Директор здешней гимназии на Вас молится, он сам показывал мне Вашего „Великого Инквизитора“, испещренного заметками: „Поразительно“, „Гениально“ и т. д. Мы больше часу проговорили, я дала ему „Уединенное“, в тот же вечер он должен был читать в каком-то собрании реферат о Вашем творчестве. Так слушайте: тотчас же по получении моего письма пошлите ему 1) „Опавшие листья“ с милой надписью, 2) письмо, в котором Вы напишите о Сережиных экзаменах, о Вашем знакомстве с папой и — если хотите — о нас. Письмо должно быть ласковым, милым, „тронутым“ его любовью к Вашим книгам, — ни за что не официальным.
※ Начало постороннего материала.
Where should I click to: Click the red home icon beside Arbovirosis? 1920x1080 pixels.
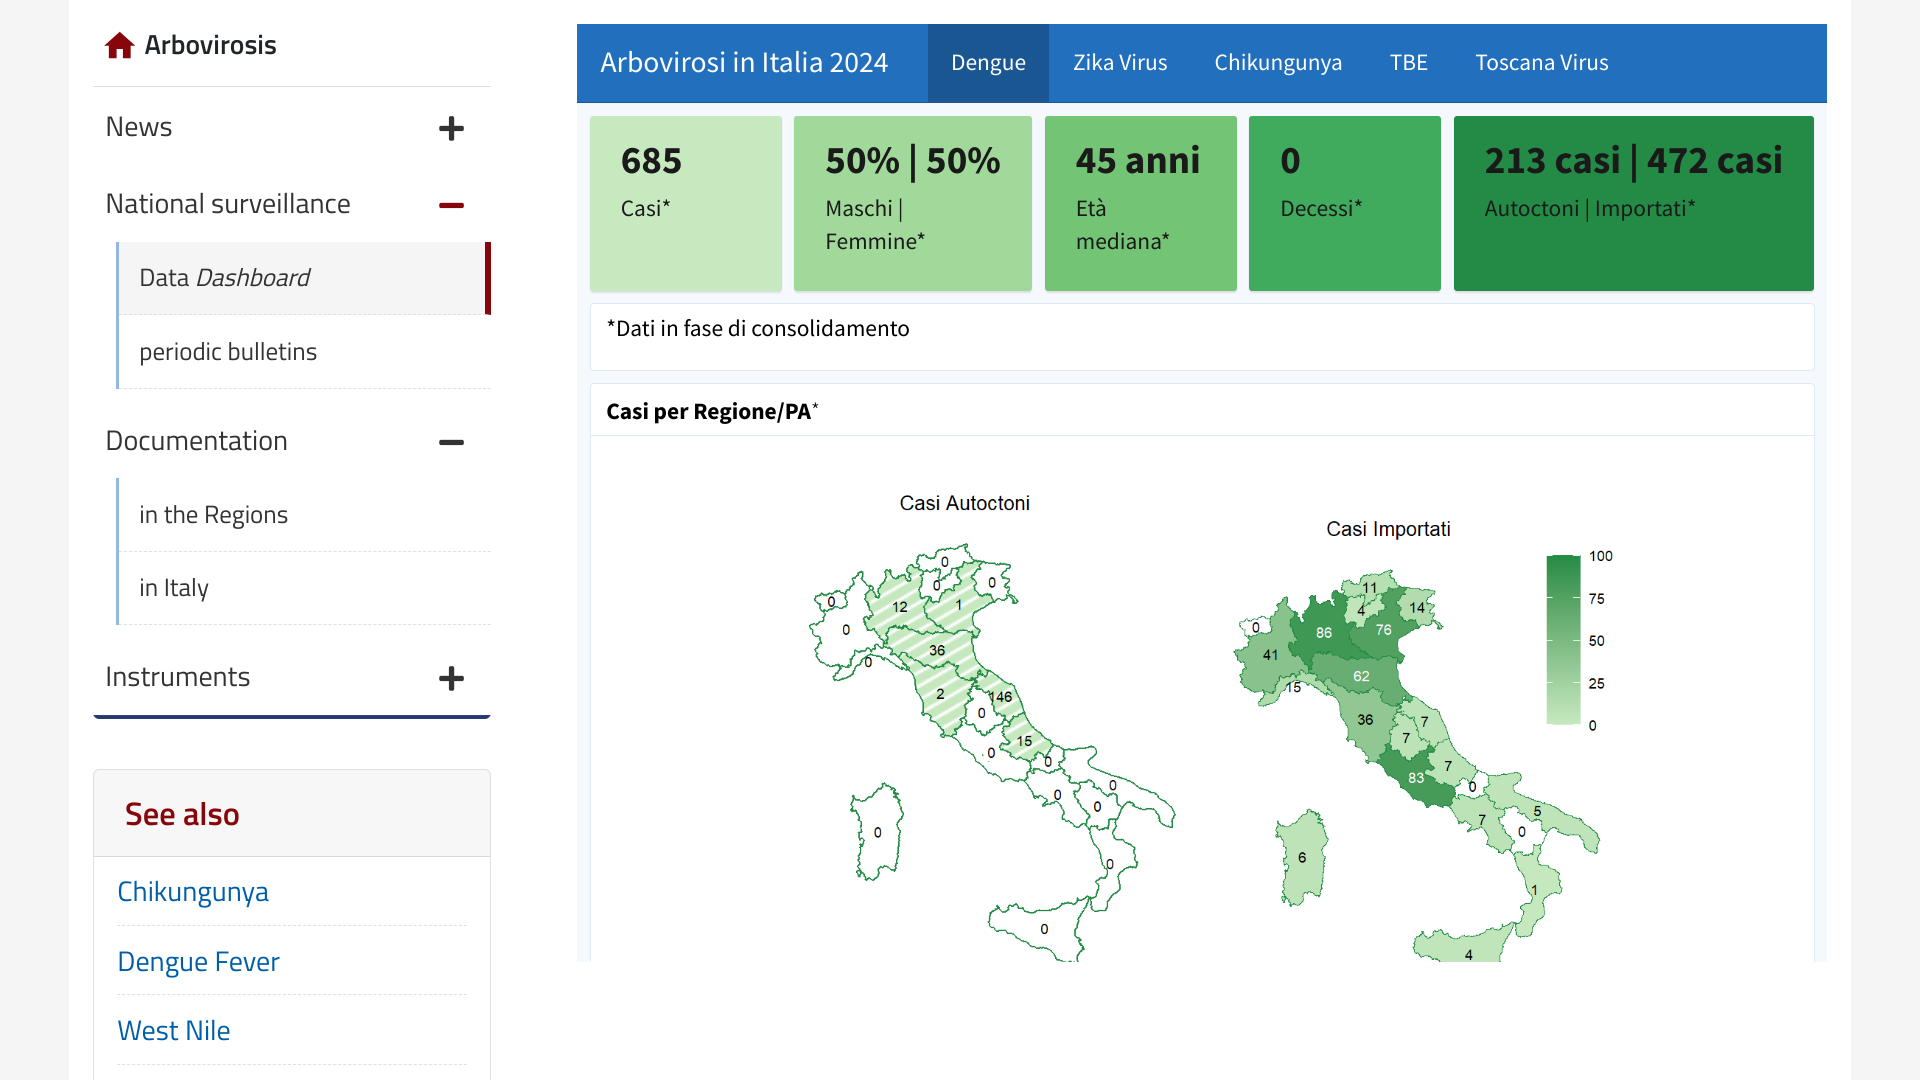click(x=119, y=46)
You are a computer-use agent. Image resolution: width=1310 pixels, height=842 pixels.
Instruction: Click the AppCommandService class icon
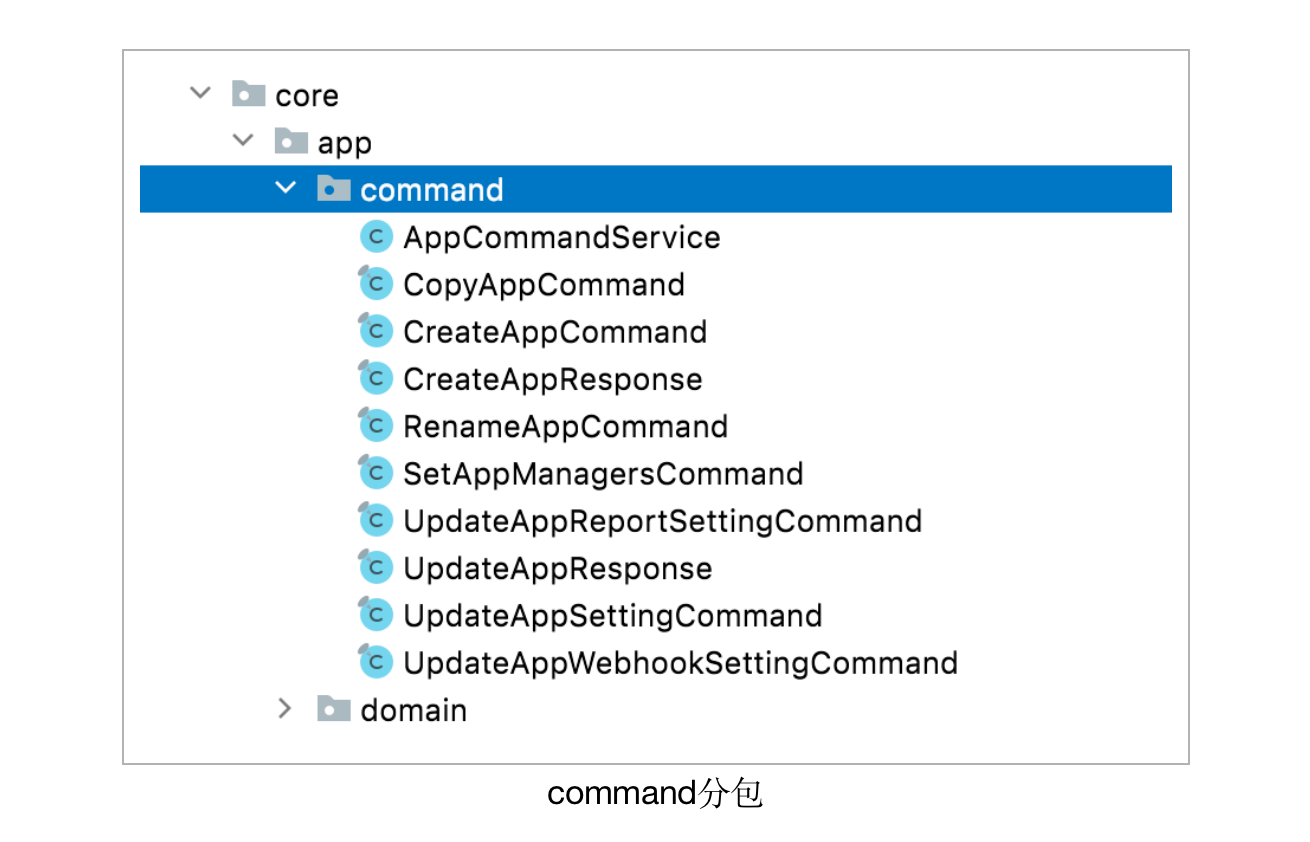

Напишите о Сережиной болезни (у директора уже есть свидетельства из нескольких санаторий), о его желании поступить в университет, вообще — расхвалите.

О возможности для Сережи воинской повинности не пишите ничего.

Директор с ума сойдет от восторга, получив письмо и книгу, Вы для него — Бог.

Судьба Сережиных экзаменов — его жизни — моей жизни — почти в Ваших руках.

С<ереже> я ничего не говорю об этом письме, — не потому что не уверена в Вас — напротив, совершенно уверена!

Но он в иных случаях мнителен и сейчас особенно — из-за этих чертовских занятий.

Папа еще перед смертью — за день! — говорил о Сережиных занятиях, здоровье, планах, говорил очень заботливо и нежно — и обещал весной написать директору.

Обращаюсь к Вам, как к папе.

Всего лучшего, с безумным нетерпением жду ответа и заранее ликую.

Имя Сережи: Сергей Яковлевич Эфрон Имя д<иректо>ра: Сергей Иванович Бельцман.

Бельцман!!!

Ради Бога, не перепутайте!

_________

Мой адрес: Анненская ул<ица>, дача Редлих.

Адрес д<иректо>ра:

Феодосия, Директору Мужской Гимназии

Сергею Ивановичу Бельцман.

Р. S. Директор сам знал папу и очень трогательно о нем говорил. Я просидела у него часа 3, ела апельсины, говорила об „Уединенном“ и пересмотрела всех кукол его трехлетней дочери — счетом 60. Это все искренно и с удовольствием. Он ужасно милый.